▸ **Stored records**

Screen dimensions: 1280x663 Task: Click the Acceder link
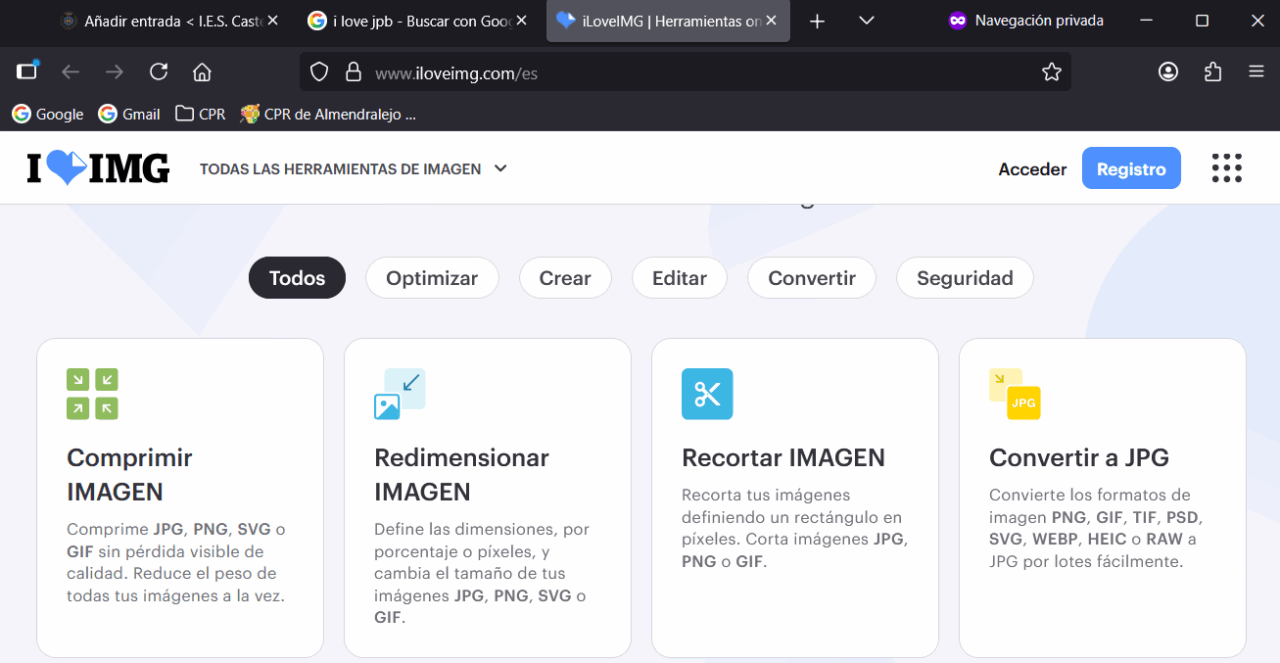coord(1032,170)
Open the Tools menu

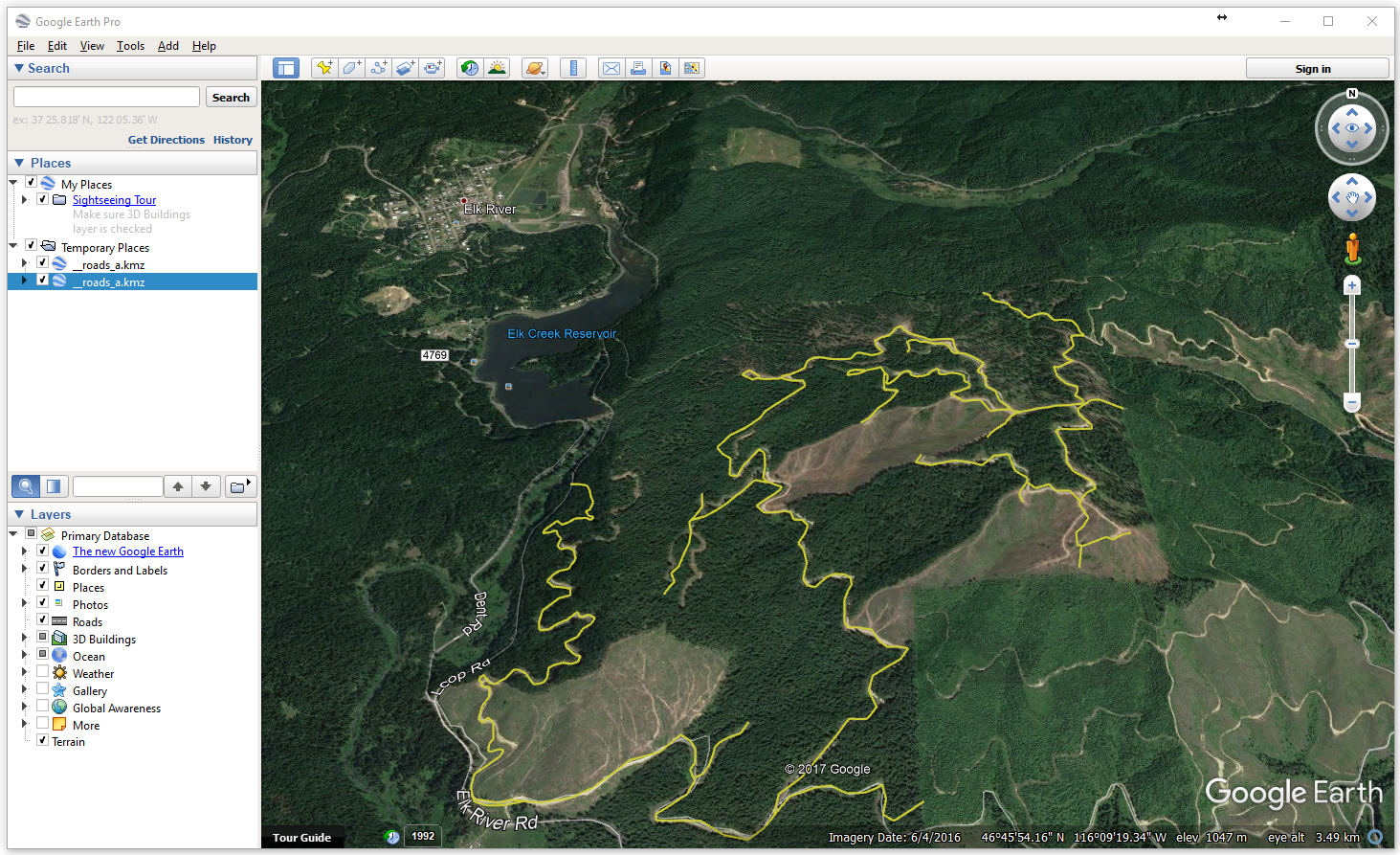130,46
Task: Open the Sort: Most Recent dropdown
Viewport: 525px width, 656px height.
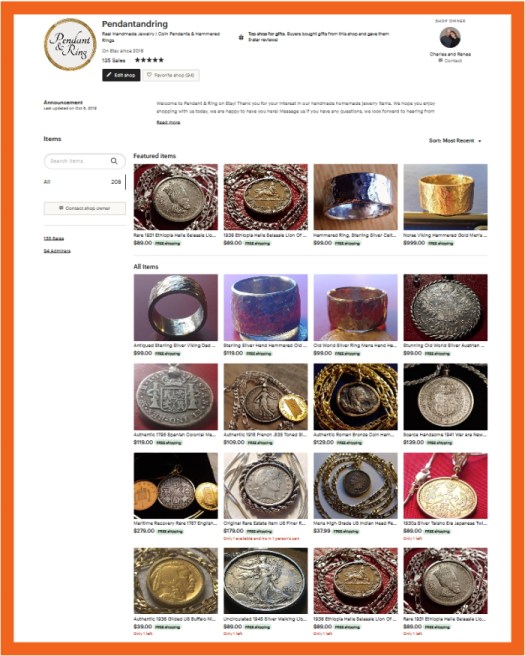Action: click(455, 141)
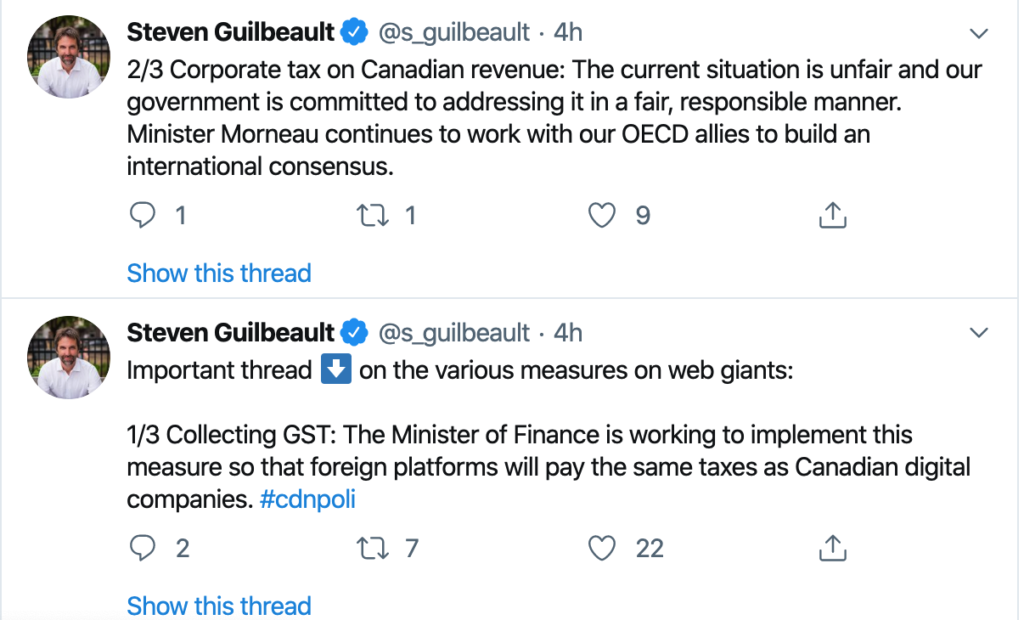Open the 4h timestamp of first tweet
This screenshot has height=620, width=1024.
tap(568, 32)
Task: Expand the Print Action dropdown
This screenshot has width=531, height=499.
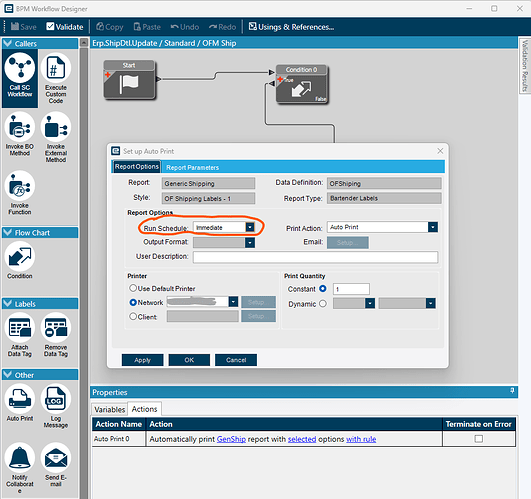Action: [x=432, y=227]
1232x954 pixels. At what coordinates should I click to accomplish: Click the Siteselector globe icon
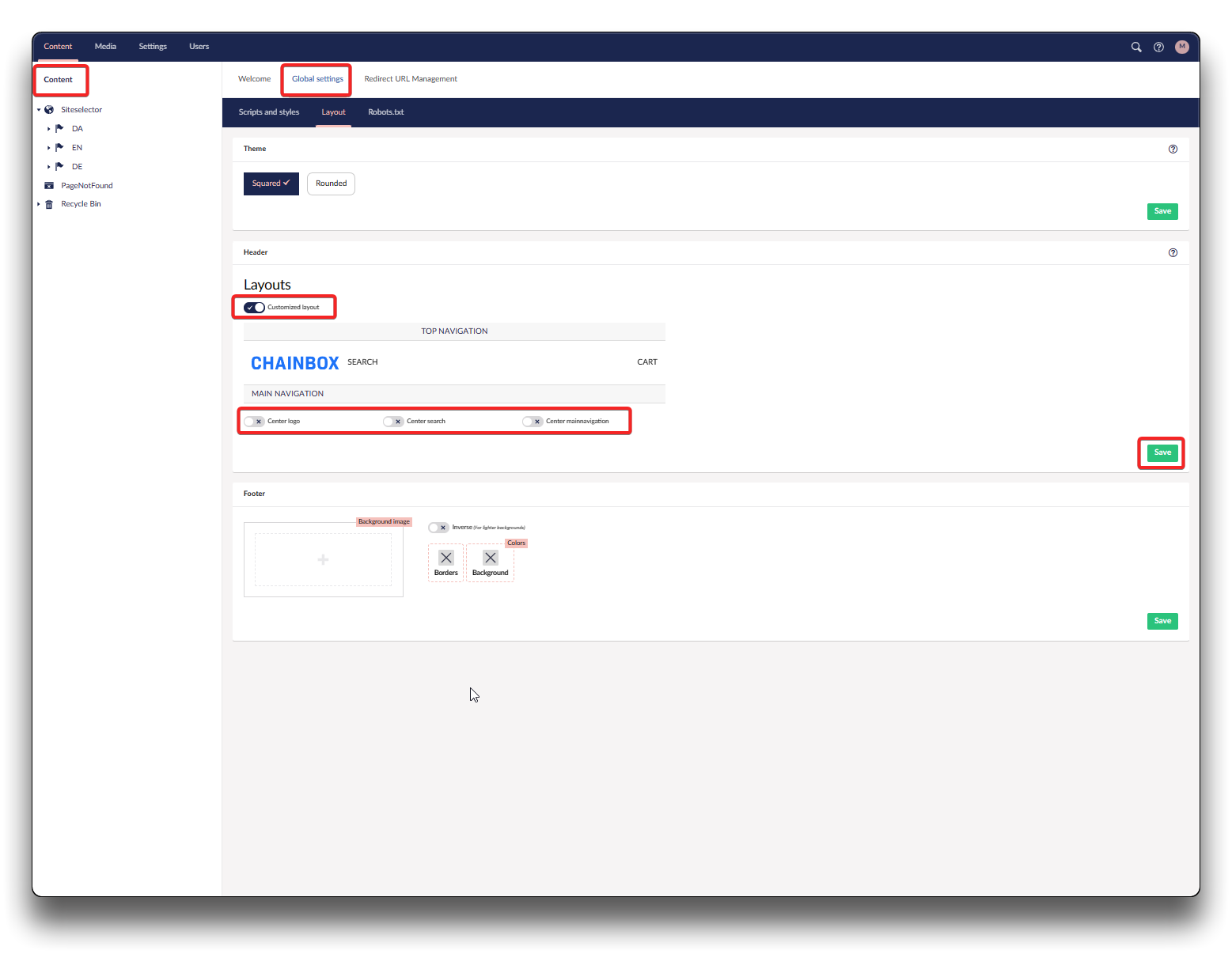tap(49, 110)

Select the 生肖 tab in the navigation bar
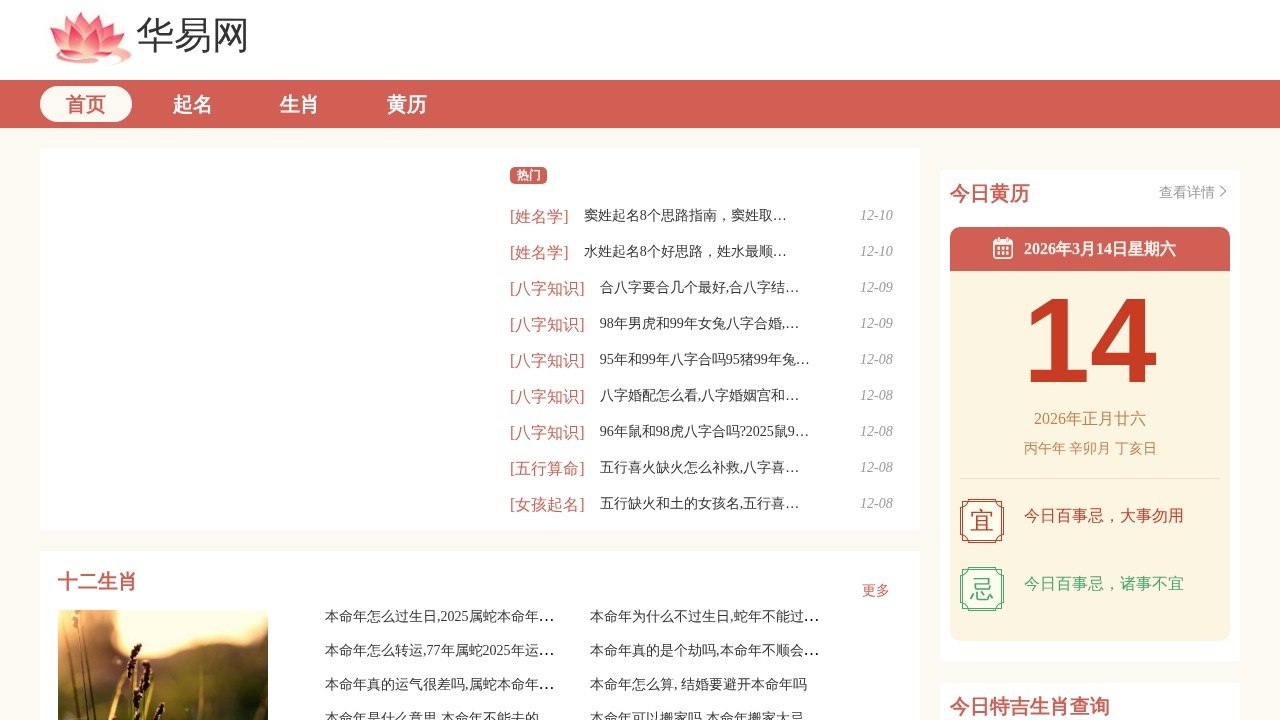coord(298,104)
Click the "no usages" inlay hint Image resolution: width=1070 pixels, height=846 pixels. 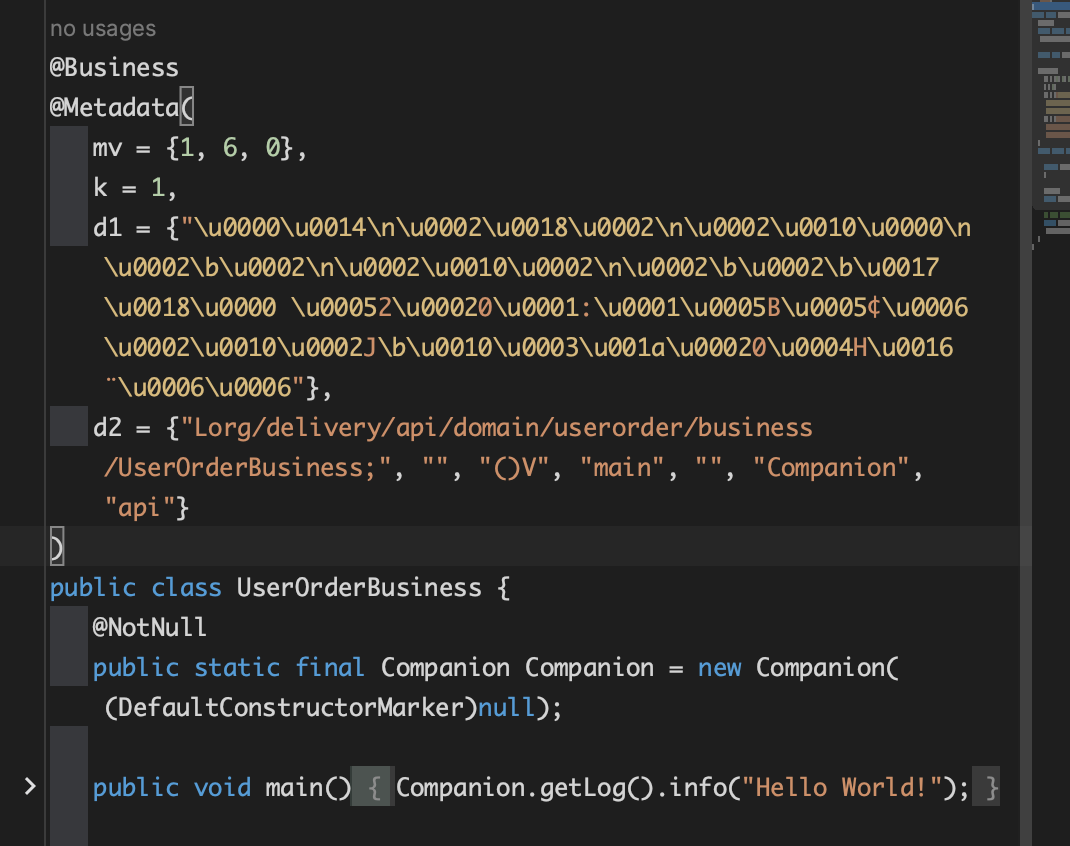click(x=103, y=29)
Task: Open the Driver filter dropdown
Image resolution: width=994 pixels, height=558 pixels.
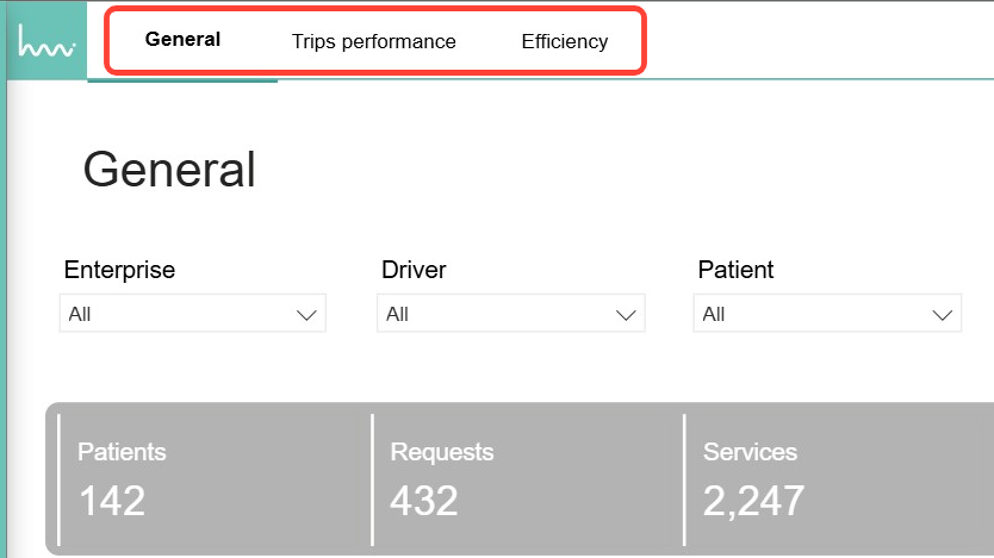Action: tap(510, 314)
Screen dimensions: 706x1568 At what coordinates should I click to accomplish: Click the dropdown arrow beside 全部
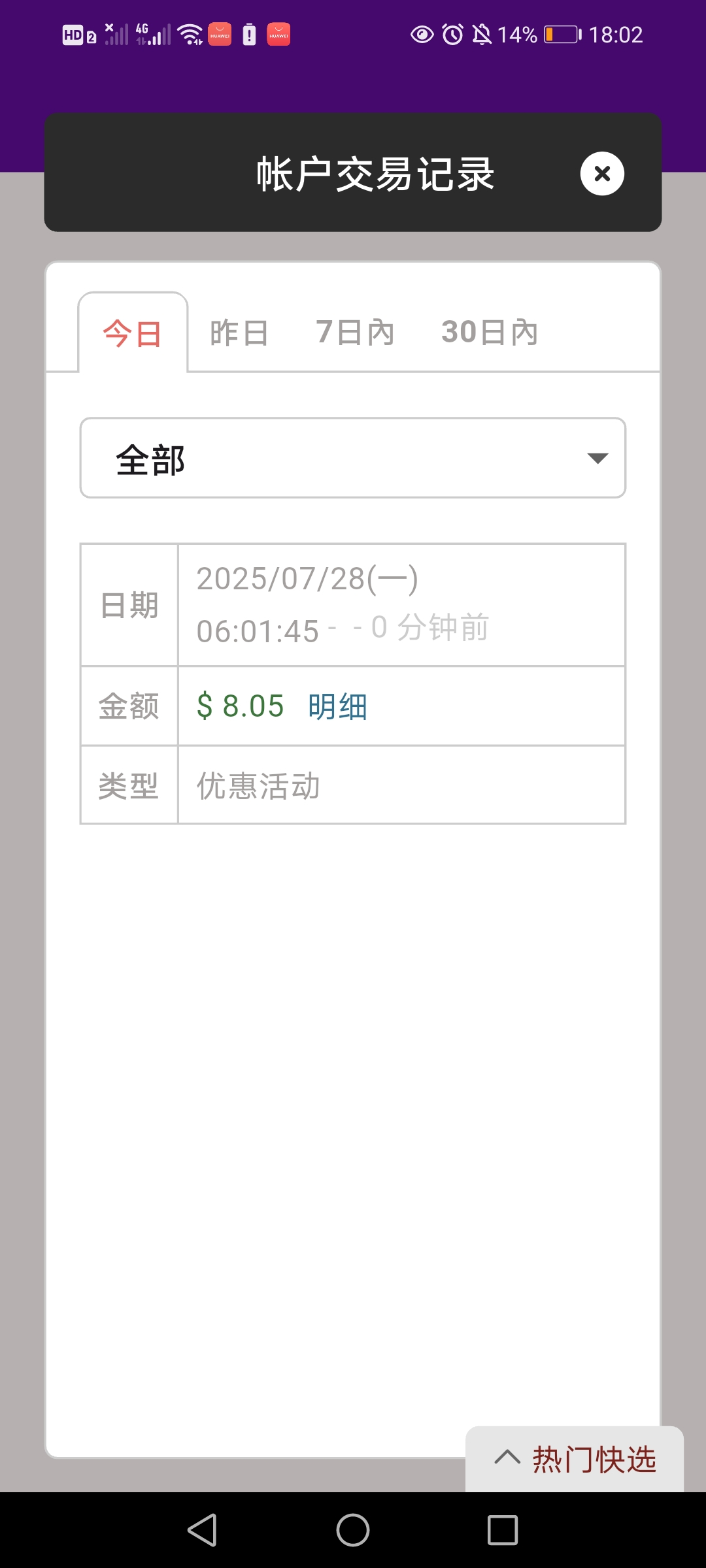(x=597, y=458)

▸ **How to complete this task**
From the line containing "Task: Open the Driver filter dropdown" down to the last line of the entries above, copy each line exactly and nothing more. Leave pictures out.

▸ **Solution below**
Task: Open the Driver filter dropdown
Image resolution: width=994 pixels, height=558 pixels.
Action: tap(510, 314)
Screen dimensions: 706x1568 At what coordinates should I click to accomplish: Click the dropdown arrow beside 全部
(x=597, y=458)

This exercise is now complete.